This pipeline requires Snakemake to run. It is recommended to set up a conda enviroment with snakemake. To install a snakemake in a conda enviroment, use:

conda create -n snakemake -c conda-forge -c bioconda snakemake
conda activate snakemake
snakemake --version

To learn more about conda, please visit Anaconda.

To download this pipeline, use:

git clone https://github.com/SantiBarber/Micropeptidome.git
cd Micropeptidome

Then, please download the required proteome/genome references. Please find below a few examples. I would recommend downloading the Ensembl GTF annotation and FASTA since those make a distinction between 5' and 3' UTRs that Genecode annotation does not make. However, both should work fine.

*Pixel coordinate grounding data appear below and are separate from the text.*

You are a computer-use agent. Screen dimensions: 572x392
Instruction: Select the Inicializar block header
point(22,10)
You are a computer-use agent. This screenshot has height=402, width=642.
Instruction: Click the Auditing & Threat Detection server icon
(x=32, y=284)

This pipeline can be applied to both human and mouse data. Keep in mind that the original ShortStop was trained with human data. For more information about this, please refere to the original ShortStop repository here and ShortStop paper here.

Genecode

Genome.fa FASTA (GRCh38 primary assembly)

wget https://ftp.ebi.ac.uk/pub/databases/gencode/Gencode_human/release_38/GRCh38.primary_assembly.genome.fa.gz
gunzip GRCh38.primary_assembly.genome.fa.gz

Annotation GTF (GRCh38; contigs like "chr1", "chr2"... to match the FASTA above)

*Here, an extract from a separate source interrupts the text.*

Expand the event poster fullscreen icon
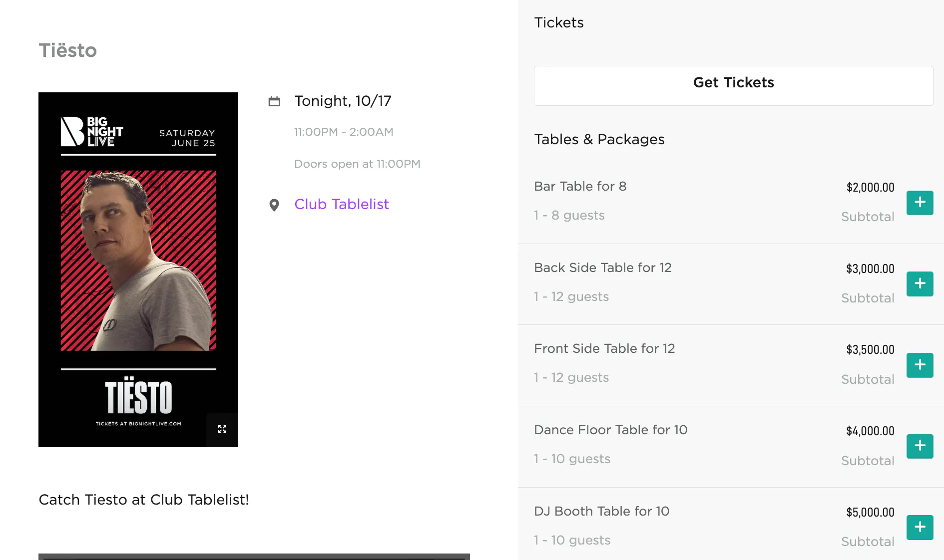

wget https://ftp.ebi.ac.uk/pub/databases/gencode/Gencode_human/release_38/gencode.v38.primary_assembly.annotation.gtf.gz
gunzip gencode.v38.primary_assembly.annotation.gtf.gz

Ensembl

Genome FASTA (GRCh38 primary assembly, unmasked)

wget https://ftp.ensembl.org/pub/current_fasta/homo_sapiens/dna/Homo_sapiens.GRCh38.dna.primary_assembly.fa.gz
gunzip Homo_sapiens.GRCh38.dna.primary_assembly.fa.gz

Annotation GTF (GRCh38; contigs like "1", "2", ... to match the FASTA above)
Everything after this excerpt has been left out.